**DIRECTIONS:**
Task for the records below: copy exactly, and only, the line containing "You are a computer-use" and every line after it to the end, with pictures left out.

##############################

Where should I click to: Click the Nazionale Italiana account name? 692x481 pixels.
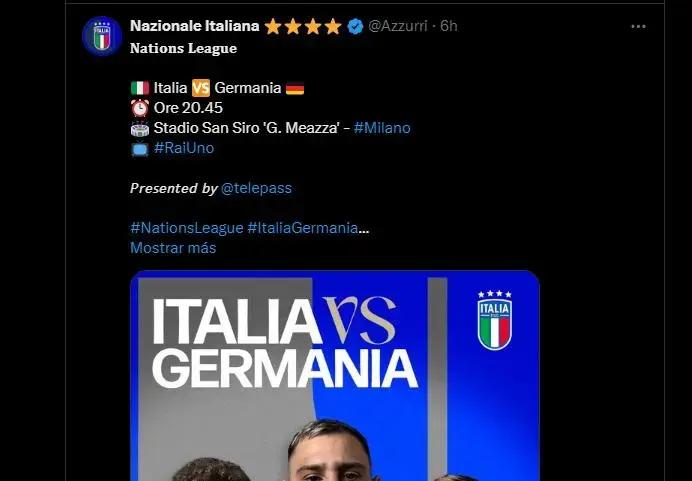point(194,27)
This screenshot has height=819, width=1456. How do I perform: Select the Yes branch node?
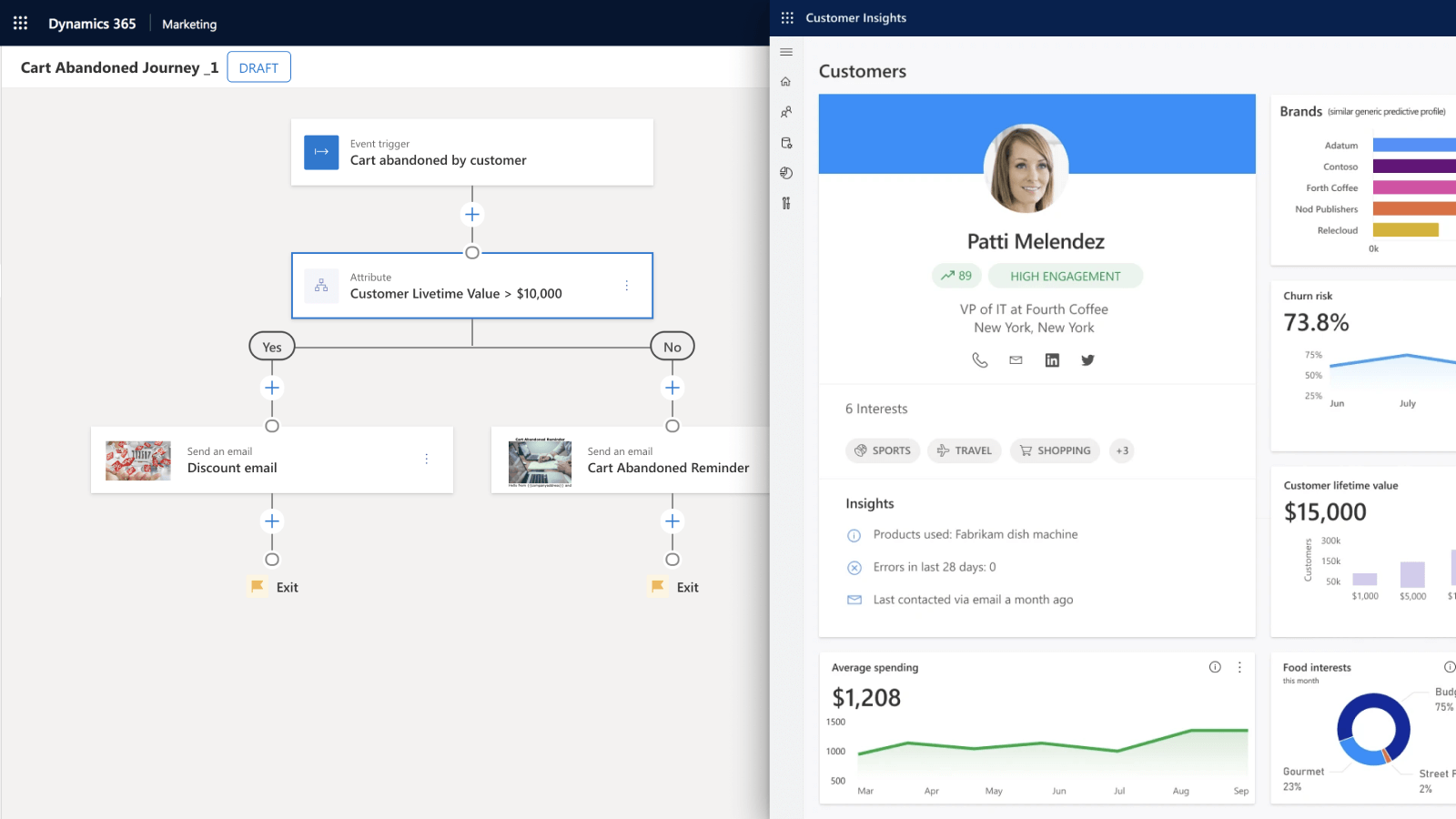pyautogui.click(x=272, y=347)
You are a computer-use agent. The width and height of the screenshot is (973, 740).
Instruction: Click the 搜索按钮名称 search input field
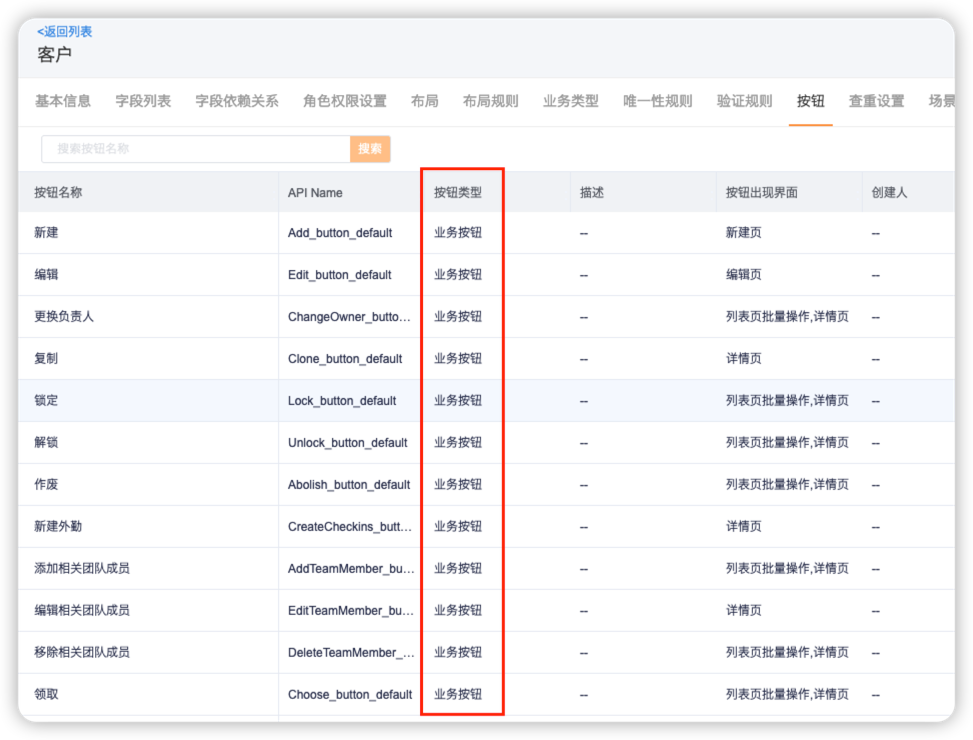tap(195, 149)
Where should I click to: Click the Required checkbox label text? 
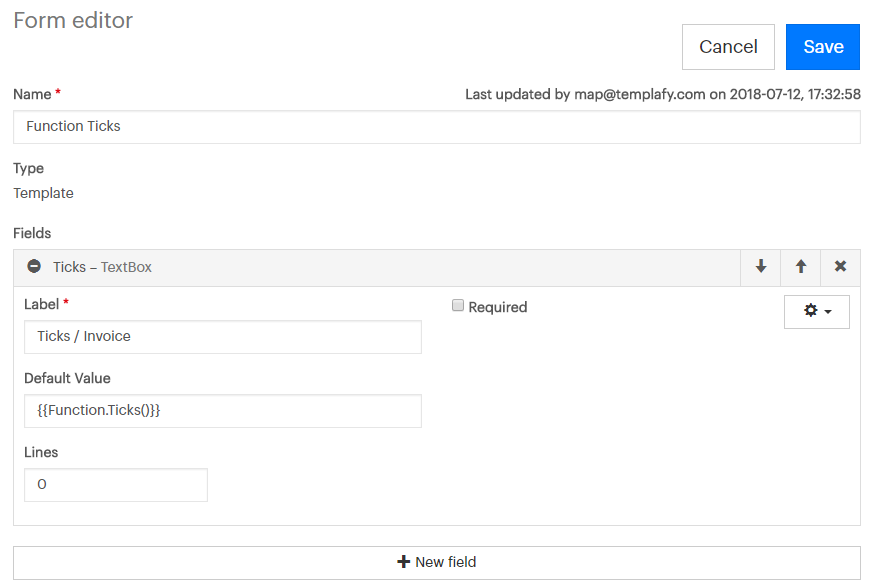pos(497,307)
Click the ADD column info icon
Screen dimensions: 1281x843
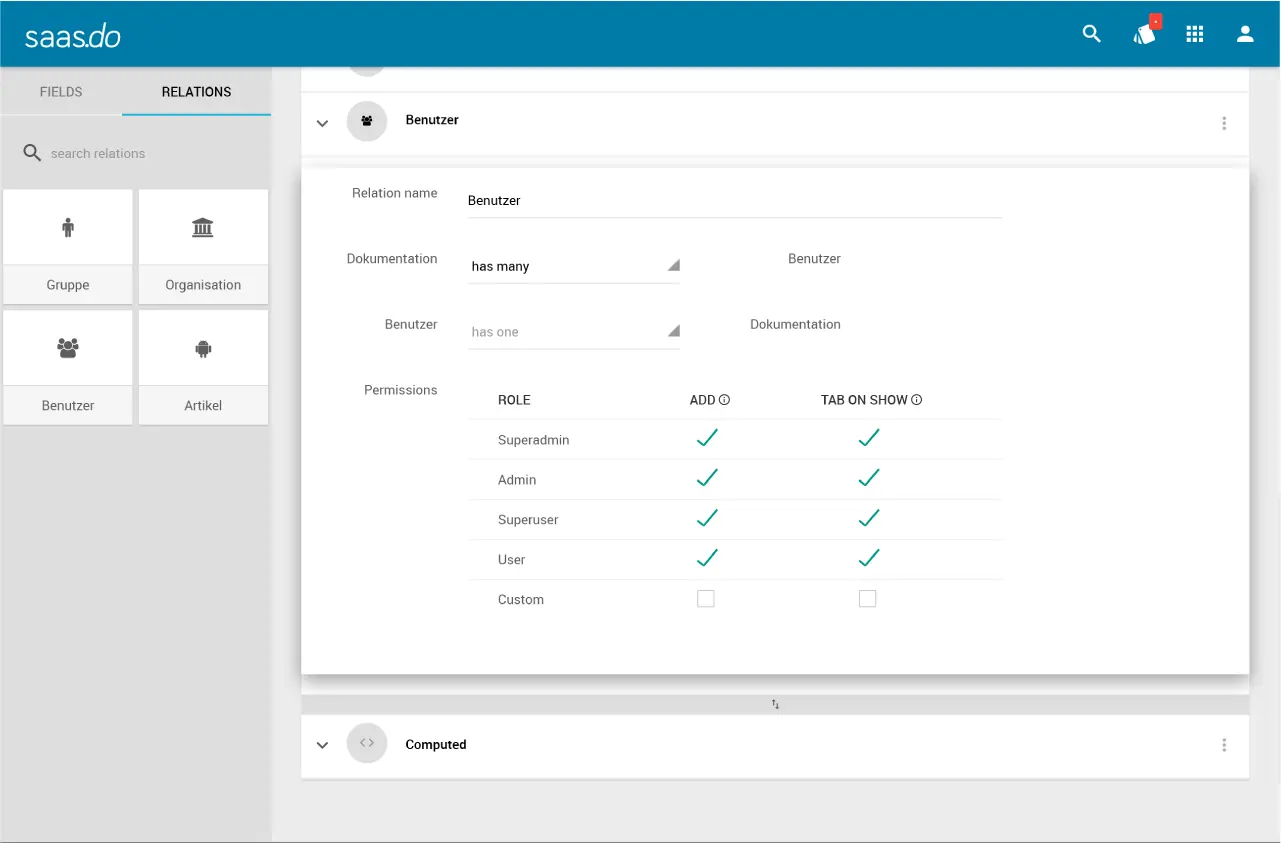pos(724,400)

##############################

**ANSWER TO THIS PROBLEM:**
You are a computer-use agent. The width and height of the screenshot is (973, 740).
Instruction: Click the 搜索按钮名称 search input field
tap(195, 149)
Where should I click to: Click the Required checkbox label text? 
pos(497,307)
Click the ADD column info icon
Screen dimensions: 1281x843
pos(724,400)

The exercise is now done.